I was once part of the Internet of Things. A sensor on my sneaker linked to a tiny computer on my wrist. When I plugged the computer into my laptop the battery recharged, and statistics from my morning run were uploaded to the cloud. The web site tallied my weekly progress; charts recorded distances and speeds, and on-line coaches challenged me to new goals and awarded virtual trophies. Perhaps the technology interfered with the endorphins but one way or another my digital tether took away the magic of a run at sunrise and I abandoned it with my old sneakers.
But I see inferences for the future of healthcare. Inexpensive sensors linked to powerful computing and smart analytics hold the promise of low cost personalized medicine. Professional and consumer products already provide monitoring of a variety of vital statistics outside the hospital and clinic, from heart rate, weight, blood sugar levels, sleep patterns and retinal health. Extending the range of metrics, tailoring sampling to individual users and integrating monitoring into a patient’s daily routine could result in early detection and the avoidance of medical intervention.
Shifting focus from treatment to pre-emptive health management will pose major challenges to the healthcare status quo; including changes to a business model that today relies heavily on provider payments in the form of fee for service. The heavily regulated nature of the industry may help keep innovators at bay but healthcare is not immune to the disruption seen in other industries as new entrants find ways to deliver higher productivity without significant capital investment. And those disruptors will enjoy widespread support from consumer advocates and employers alike as the rising costs of the existing model are passed on by insurers.
A bigger challenge to the development of precision medicine and remote monitoring may be the design and delivery of a healthcare cloud platform. The most valuable gains to come from the Internet of Things and, in the healthcare space, the Internet of Patients, will come from data and pattern analysis. To allow data mining, data needs to be pooled from across geographic, institutional and discipline silos while meeting needs for privacy, security and availability. At a minimum that requires a common understanding across vendors of data structures and access controls. That itself is a challenge in an industry where providers’ instincts are for proprietary solutions that favor vendor lock-in. The long history of the Vendor Neutral Archive attests to the stickiness of proprietary solutions.

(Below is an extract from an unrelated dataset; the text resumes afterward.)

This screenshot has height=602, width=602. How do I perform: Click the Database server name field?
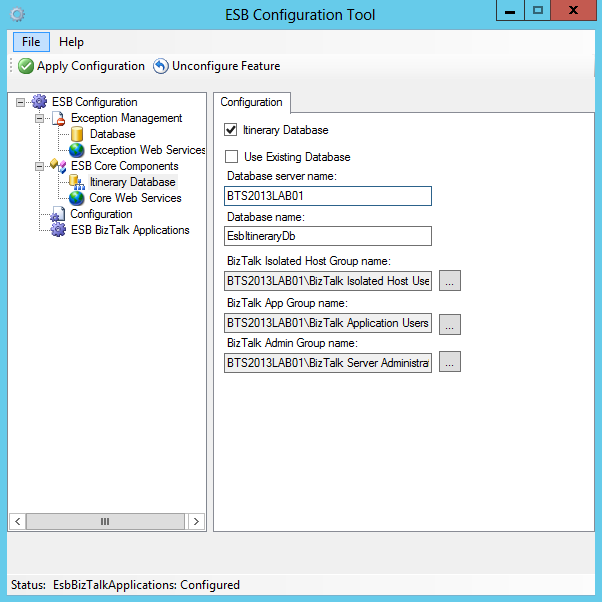tap(328, 196)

But the lessons from the proliferation of Apps on our hand held devices, and the development of Airbnb and Uber is that innovation and participation rates can explode when providers have access to a foundational platform. It’s not clear that existing consumer oriented clouds can efficiently manage the specialist algorithms and data management needs of a healthcare cloudThe healthcare industry needs a dedicated cloud, where where core facilities around security, privacy, custody, information sharing, workflow and payment management are baked into the system. That would provide an easy on ramp for providers of new diagnostic services.